* _Dataset records_:
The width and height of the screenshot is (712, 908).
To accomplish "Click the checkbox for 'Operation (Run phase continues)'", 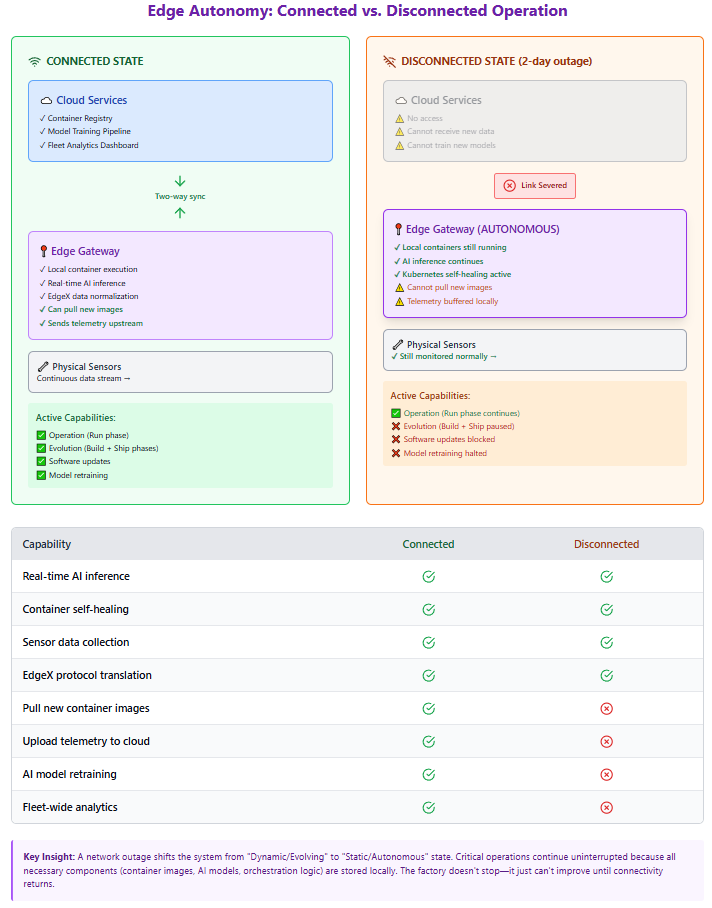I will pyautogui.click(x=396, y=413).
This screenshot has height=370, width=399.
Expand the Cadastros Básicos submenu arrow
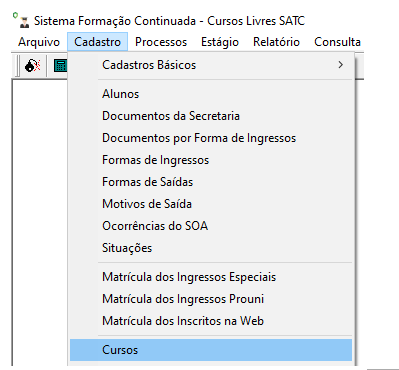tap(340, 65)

---

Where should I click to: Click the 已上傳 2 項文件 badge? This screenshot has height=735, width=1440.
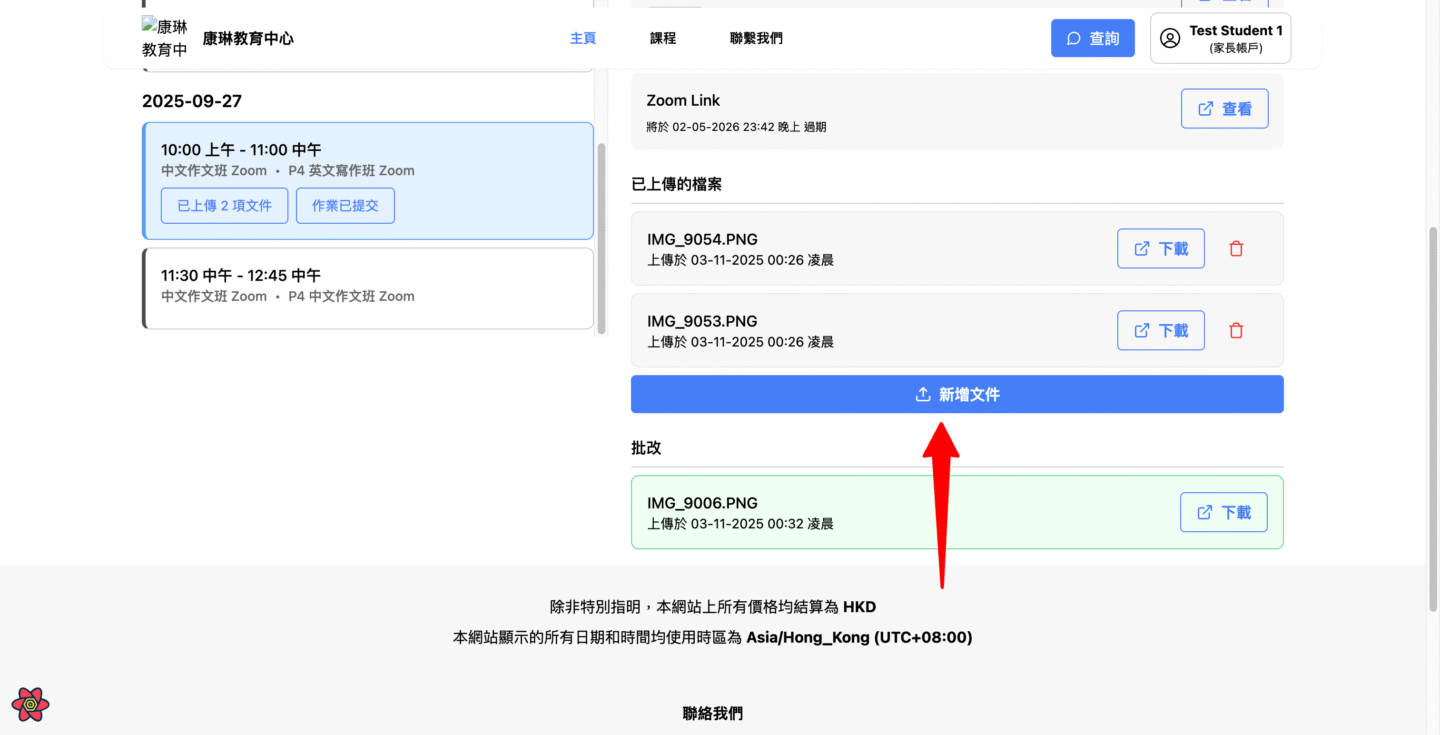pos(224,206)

* _Short task_:
Rescale the items from the line with "Where should I" up to and including the line with "pos(224,206)", reproducing every line with its request and multiplying each coordinate in the answers by 1.65, rounded to the nearest whole number with halves rounded up. Omit the pictures from your response.

* _Correct result_:
Where should I click to: Click the 已上傳 2 項文件 badge? This screenshot has height=735, width=1440.
pos(370,340)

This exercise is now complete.